Title: A Low-rank tensor based preconditioner for accelerating deformable 3D medical image registration
Abstract: Modeled as a variational problem, the deformable 3D image registration problem needs to solve a sequence of linear systems during the optimization process. Although these linear systems are sparse and structured, they are very large and ill conditioned. This leads to low convergence rate of the algorithms used to solve the problem or to inaccurate solutions.
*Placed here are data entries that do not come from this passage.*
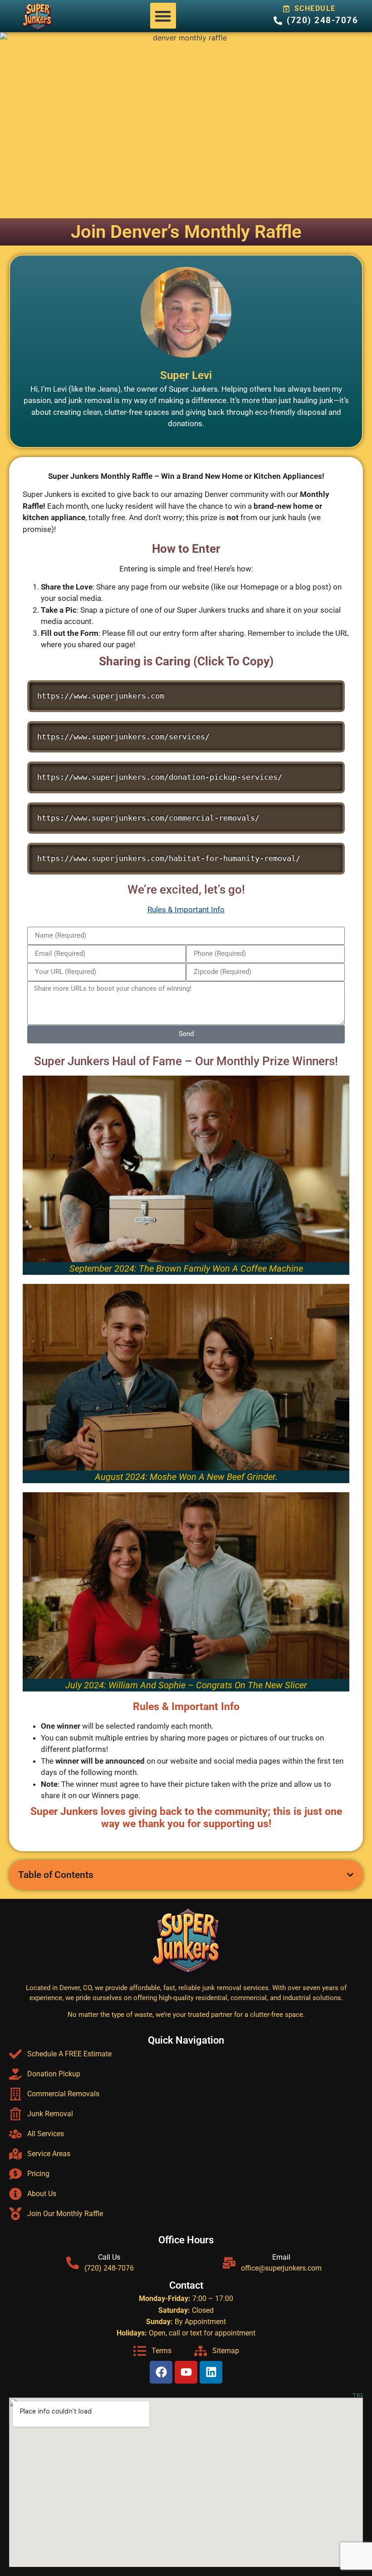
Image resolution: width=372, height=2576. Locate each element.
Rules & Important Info (186, 909)
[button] (163, 16)
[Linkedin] (211, 2372)
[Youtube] (186, 2372)
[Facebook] (161, 2372)
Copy (333, 688)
Since it is observed that much of the time is spent in the solution of these linear systems, there is a need to provide efficient system solvers. Let N be the number of voxels in the image. Algorithms with linear complexity O(N ) based on fast Discrete Cosine Transforms or additive spliting operator are yet available. However, this linear complexity may be far too large for large 3D medical images. In our current study, we examine the contribution of a specific Low-rank preconditioner in a tensor-train format. We argue that, this preconditioner offers the most compromise between complexity and precision, since it allows to replace this linear
complexity by a logarithmic complexity O(log N ).
For this purpose, we first propose to use a compressed representation of data with a given accuracy ε using tensor train format. Then, within this tensor train format, we propose this low-rank preconditioner build with spectral information to speedup and stabilize the system solver. A benchmark of some registration algorithms on a large set of 3D medical images and different from their linear system solvers is provided. The benchmark relies on the perfomance profile based on the earlier decrease of the function value.